According to a report published Online First by The Lancet, individuals admitted to hospital for an autoimmune disorder have a significantly higher risk of experiencing a pulmonary embolism during the next 12 months. Therefore prophylaxis may be permitted in these individuals. The article was written by Dr Bengt Zöller, Center for Primary Health Care Research, Lund University and Clinical Research Centre, Malmo University Hospital, Sweden, and colleagues.

Venous thromboembolism is a major health problem, for which pulmonary embolism is a potentially life threatening complication. Pulmonary embolism is a prevalent cardiovascular and cardiopulmonary disease. Each year in the U.S. more than 1 in 1,000 individuals are affected by the illness, which has a morality rate of over 15% in the first three months after diagnosis, similar to the mortality rate for acute myocardial infarction (heart attack). Inflammation is associated with venous thromboembolism, with inflammation powering venous thrombosis (deep vein thrombosis).

The investigation examined over 500,000 individuals who were admitted to hospital for any of 33 autoimmune disorders between 1964 – 2008 in Sweden. The three most prevalent autoimmune disorders were:

Other autoimmune disorders include Crohn’s disease, psoriasis, and chronic rheumatic heart disease.

The researchers report that the overall risk of pulmonary embolism during the first year following hospital admission for an autoimmune disorder was six times higher than individuals without an autoimmune disorder.

All 33 of the autoimmune disorders were connected with a considerably increased risk of patients experiencing pulmonary embolism during the first year after admission. The team found that this overall risk was comparable to the increased risk of Grave’s disease and rheumatoid arthritis.

Compared to individuals without an autoimmune disorder, some conditions had a significantly increased risk of pulmonary embolism:

  • Polymyositis or dermatomyositis – 16 times increased risk
  • Polyarteritis nodosa – 13 times increased risk
  • Immune thrombocytopenic purpura – 11 times increased risk

Over time, overall risk decreased from the six times increased risk within one year as mentioned above, to a 50% higher risk at 1-5 years, to a 15% higher risk at 5-10 years and a 4% increased risk at 10+ years. The risk increased for both men and women and all age groups.

The researchers state that the increased risk of venous thromboembolism may have alternative underlying causes in different autoimmune disease, and may reveal more severe cases of these types of disorders, as individuals in this investigation had been hospitalized.

The researchers explain:

“Our results show that autoimmune disorders affect the risk of hospital admission for pulmonary embolism in men and women of all ages 33 autoimmune diseases were associated with significantly increased risks of pulmonary embolism during the first year after admission.

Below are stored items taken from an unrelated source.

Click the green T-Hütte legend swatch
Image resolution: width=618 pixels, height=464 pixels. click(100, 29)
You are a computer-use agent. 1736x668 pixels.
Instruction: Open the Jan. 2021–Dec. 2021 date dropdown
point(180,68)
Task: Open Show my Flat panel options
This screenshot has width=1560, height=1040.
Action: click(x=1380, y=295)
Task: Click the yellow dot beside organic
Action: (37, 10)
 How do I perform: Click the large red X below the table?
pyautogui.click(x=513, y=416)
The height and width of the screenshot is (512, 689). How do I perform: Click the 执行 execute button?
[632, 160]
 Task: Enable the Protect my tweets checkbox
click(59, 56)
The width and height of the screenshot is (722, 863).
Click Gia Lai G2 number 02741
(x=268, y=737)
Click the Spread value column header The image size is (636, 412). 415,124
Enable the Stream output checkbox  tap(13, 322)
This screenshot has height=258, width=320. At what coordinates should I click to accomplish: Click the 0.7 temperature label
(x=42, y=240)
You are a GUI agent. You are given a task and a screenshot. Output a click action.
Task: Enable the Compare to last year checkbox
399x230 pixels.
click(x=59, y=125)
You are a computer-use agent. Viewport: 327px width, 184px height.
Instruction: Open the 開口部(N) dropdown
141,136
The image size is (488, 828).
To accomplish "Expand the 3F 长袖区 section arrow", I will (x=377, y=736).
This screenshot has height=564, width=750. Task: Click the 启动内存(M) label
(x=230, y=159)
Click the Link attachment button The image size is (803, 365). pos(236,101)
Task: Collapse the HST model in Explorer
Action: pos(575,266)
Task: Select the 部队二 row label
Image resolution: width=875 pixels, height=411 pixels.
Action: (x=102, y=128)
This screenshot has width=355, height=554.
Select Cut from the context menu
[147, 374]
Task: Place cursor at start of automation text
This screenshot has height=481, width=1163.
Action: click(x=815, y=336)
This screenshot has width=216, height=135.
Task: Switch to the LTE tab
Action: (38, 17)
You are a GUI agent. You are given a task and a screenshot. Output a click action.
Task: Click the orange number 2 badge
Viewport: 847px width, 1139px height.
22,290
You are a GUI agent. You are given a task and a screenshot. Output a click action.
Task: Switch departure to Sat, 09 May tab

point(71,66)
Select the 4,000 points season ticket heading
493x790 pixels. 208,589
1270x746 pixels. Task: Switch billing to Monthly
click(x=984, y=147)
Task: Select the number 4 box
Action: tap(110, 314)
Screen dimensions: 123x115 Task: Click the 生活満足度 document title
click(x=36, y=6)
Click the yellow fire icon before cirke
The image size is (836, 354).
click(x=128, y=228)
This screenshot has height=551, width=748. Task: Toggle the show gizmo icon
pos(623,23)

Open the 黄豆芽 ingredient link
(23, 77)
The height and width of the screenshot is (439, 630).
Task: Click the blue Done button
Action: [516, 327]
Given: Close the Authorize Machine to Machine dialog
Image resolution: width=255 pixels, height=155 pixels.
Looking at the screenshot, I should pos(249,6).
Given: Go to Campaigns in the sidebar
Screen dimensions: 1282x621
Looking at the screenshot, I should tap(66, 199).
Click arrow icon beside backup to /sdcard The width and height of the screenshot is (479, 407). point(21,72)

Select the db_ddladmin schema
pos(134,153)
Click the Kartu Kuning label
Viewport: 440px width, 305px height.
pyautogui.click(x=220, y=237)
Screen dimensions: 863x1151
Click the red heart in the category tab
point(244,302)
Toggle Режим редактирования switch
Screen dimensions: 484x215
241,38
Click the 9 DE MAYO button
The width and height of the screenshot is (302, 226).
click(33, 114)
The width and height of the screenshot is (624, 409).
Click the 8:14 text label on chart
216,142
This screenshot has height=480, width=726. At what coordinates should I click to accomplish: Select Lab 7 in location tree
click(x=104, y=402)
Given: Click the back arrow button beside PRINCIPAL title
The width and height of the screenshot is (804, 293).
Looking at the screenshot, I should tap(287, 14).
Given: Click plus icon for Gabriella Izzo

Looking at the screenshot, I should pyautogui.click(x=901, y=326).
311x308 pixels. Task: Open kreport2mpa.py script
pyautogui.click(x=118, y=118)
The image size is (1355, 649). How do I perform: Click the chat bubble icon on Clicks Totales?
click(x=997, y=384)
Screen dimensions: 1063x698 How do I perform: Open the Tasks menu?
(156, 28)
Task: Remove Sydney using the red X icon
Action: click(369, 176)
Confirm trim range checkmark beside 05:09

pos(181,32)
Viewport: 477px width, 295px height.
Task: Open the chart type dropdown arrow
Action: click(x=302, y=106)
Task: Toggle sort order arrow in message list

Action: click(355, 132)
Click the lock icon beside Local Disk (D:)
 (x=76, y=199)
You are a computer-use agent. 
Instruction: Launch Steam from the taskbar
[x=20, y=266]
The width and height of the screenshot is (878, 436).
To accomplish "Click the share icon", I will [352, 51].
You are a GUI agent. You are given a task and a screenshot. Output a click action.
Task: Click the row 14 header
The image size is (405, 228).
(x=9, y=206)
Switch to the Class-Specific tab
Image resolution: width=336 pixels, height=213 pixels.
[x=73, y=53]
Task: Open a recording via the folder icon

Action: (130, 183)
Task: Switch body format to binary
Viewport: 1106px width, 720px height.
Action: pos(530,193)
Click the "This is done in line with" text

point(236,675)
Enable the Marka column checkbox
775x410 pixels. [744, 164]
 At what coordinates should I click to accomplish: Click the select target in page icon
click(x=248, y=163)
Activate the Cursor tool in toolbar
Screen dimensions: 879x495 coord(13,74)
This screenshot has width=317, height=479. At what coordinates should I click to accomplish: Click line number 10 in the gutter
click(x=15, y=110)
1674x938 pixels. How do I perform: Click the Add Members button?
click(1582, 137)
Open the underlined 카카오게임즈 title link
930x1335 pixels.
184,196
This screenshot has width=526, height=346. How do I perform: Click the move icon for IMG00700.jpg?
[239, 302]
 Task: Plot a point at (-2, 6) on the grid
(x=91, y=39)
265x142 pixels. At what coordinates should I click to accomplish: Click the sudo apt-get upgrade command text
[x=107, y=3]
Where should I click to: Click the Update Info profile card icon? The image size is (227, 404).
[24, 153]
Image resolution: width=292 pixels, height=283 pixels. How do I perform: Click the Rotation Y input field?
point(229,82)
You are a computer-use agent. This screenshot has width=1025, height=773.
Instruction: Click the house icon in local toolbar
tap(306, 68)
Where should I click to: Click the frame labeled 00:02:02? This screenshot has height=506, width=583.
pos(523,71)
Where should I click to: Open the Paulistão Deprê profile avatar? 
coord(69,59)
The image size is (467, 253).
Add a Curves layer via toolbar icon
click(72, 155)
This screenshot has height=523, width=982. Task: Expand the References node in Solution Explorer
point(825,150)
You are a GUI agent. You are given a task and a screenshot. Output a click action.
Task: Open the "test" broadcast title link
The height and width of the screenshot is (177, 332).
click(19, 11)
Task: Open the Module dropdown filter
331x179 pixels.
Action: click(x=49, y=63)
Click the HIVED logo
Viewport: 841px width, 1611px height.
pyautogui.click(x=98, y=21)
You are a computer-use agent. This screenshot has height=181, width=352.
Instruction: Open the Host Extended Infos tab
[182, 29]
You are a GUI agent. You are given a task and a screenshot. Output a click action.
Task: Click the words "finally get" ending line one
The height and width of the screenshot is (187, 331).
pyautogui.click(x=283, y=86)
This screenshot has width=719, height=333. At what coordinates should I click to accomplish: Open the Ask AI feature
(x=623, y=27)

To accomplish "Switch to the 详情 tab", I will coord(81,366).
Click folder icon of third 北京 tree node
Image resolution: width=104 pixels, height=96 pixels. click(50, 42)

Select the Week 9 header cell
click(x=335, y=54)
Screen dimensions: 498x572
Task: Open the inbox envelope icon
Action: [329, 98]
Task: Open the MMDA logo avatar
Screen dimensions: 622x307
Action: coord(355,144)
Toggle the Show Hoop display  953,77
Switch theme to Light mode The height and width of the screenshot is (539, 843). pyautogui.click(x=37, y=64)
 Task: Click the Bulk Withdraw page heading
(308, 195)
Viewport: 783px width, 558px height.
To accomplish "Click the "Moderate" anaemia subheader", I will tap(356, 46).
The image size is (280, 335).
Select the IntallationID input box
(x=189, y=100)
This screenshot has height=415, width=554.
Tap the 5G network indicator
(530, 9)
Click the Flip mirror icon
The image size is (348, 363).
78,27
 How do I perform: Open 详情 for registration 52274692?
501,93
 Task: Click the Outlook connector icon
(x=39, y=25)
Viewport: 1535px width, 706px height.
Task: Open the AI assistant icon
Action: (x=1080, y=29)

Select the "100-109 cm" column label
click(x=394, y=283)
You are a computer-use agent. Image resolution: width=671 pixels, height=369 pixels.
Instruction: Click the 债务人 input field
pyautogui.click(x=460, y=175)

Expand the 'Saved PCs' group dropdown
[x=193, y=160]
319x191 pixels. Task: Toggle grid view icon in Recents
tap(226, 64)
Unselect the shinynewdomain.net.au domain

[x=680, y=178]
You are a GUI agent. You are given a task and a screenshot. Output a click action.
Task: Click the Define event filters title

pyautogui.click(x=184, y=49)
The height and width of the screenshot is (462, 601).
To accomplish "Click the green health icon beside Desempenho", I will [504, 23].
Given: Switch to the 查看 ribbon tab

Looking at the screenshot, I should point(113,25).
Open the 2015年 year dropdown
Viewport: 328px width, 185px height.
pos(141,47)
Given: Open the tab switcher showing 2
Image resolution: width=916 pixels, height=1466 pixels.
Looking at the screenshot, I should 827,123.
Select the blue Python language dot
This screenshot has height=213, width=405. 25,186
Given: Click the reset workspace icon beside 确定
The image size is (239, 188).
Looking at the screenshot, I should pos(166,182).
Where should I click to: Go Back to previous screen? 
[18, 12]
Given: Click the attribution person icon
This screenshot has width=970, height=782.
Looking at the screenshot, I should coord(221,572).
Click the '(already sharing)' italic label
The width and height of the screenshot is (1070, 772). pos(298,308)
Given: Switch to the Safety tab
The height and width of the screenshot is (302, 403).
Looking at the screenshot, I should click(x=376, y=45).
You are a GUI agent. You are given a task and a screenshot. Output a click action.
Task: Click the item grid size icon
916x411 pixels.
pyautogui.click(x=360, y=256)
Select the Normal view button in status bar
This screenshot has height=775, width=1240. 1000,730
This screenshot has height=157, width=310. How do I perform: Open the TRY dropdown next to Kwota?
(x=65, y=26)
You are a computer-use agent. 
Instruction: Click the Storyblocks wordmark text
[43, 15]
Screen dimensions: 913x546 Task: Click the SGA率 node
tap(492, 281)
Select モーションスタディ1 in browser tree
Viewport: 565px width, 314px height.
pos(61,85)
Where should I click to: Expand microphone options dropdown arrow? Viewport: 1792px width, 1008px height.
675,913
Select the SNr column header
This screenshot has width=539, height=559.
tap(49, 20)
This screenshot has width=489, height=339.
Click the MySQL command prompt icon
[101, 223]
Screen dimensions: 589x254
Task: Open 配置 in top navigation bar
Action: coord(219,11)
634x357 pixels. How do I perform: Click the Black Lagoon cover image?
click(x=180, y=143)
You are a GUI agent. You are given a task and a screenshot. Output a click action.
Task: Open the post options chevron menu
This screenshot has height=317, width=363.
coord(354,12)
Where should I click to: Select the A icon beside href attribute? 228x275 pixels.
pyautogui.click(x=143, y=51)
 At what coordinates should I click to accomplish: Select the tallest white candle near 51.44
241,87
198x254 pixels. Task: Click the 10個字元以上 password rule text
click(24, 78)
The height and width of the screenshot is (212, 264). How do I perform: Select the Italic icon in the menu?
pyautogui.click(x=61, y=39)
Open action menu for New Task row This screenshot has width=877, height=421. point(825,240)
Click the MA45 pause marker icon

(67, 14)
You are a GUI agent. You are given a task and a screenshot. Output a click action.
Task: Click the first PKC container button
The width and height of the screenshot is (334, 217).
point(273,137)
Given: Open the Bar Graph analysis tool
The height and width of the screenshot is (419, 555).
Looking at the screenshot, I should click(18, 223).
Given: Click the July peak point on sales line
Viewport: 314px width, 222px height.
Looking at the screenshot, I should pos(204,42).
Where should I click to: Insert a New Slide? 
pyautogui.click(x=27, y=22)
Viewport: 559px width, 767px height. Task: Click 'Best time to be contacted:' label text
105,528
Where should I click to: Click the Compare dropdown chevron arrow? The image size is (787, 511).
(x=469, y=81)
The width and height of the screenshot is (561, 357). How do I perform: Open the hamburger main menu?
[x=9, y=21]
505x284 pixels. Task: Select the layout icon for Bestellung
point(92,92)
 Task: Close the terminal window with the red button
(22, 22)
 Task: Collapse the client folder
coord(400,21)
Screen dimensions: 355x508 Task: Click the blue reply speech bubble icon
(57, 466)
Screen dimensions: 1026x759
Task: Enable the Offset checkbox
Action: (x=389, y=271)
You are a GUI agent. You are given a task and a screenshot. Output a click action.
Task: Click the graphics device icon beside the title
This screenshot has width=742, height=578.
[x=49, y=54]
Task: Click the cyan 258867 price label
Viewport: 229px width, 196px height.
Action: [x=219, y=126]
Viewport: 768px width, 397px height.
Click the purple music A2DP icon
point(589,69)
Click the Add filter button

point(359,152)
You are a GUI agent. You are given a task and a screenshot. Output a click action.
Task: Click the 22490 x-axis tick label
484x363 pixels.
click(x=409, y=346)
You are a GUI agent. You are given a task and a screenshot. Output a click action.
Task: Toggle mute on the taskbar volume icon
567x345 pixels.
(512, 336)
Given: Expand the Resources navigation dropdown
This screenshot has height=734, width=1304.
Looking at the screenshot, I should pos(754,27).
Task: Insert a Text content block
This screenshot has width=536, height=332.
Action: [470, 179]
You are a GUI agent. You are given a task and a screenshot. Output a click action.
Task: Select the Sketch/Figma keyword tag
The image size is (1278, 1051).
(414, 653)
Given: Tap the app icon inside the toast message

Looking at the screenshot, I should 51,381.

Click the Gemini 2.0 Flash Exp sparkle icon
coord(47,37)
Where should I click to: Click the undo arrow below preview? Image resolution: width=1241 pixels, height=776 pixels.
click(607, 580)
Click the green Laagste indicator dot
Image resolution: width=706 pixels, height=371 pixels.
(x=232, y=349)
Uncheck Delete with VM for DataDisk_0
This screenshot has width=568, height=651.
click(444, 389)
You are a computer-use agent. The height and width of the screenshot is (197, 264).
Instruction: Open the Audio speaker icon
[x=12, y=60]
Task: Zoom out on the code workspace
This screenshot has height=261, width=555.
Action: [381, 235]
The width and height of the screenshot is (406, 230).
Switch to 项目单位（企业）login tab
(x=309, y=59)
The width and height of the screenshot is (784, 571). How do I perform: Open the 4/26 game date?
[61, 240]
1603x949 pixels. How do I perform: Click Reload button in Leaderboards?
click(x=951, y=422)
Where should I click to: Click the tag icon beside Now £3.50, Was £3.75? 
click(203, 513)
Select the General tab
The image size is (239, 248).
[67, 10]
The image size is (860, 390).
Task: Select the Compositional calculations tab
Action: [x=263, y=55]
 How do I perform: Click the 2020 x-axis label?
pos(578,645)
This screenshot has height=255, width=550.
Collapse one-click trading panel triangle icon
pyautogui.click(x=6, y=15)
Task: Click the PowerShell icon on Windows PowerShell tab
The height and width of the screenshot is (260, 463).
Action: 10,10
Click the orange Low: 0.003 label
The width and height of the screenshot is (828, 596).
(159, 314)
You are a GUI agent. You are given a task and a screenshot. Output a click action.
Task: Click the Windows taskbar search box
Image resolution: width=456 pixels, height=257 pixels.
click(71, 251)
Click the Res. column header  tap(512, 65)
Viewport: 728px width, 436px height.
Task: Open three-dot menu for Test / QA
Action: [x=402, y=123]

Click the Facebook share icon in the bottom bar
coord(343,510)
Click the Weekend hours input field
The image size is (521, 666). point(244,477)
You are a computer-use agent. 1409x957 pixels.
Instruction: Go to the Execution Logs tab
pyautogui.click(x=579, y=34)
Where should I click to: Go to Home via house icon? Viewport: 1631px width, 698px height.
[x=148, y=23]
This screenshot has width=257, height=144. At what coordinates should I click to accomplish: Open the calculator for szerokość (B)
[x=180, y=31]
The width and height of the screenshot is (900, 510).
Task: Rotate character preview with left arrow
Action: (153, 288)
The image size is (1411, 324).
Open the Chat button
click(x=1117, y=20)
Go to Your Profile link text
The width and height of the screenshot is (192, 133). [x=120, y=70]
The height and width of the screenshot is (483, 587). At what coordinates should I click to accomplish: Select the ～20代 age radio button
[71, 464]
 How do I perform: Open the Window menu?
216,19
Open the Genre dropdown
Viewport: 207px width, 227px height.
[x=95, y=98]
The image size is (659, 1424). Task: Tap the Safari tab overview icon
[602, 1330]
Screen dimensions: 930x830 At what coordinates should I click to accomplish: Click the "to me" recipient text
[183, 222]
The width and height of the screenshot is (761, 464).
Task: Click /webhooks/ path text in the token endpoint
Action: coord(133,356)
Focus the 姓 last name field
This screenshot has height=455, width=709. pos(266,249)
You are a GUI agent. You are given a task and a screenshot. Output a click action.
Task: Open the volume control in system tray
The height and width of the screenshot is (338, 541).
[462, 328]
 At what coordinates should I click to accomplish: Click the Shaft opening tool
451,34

Our findings show that autoimmune disorders in general should be regarded not only as inflammatory disorders, but also a hypercoagulable (blood clotting) disorders. Prophylaxis could be warranted in patients admitted with autoimmune disorders or at least for those disorders for which the risk of pulmonary embolism was very high. Further studies are needed to assess the potential usefulness of such treatment.”

In a joint comment, Dr. Carani B Sanjeevi, Karolinska Institutet and Karolinska University Hospital, Stockholm, Sweden, stated:

“The decrease in overall risk for pulmonary embolism over time for all 33 autoimmune diseases suggests that the decrease in inflammation could be due to reductions in inflammatory activity and treatment. Nevertheless, a clear link is shown between thrombosis and inflammation.

Anti-inflammatory drugs and thromboprophylaxis should be considered to treat inflammation associated with autoimmune disorders, particularly in those admitted to hospital. However, prospective studies are needed to identify the predictive value of inflammatory markers for pulmonary embolism.”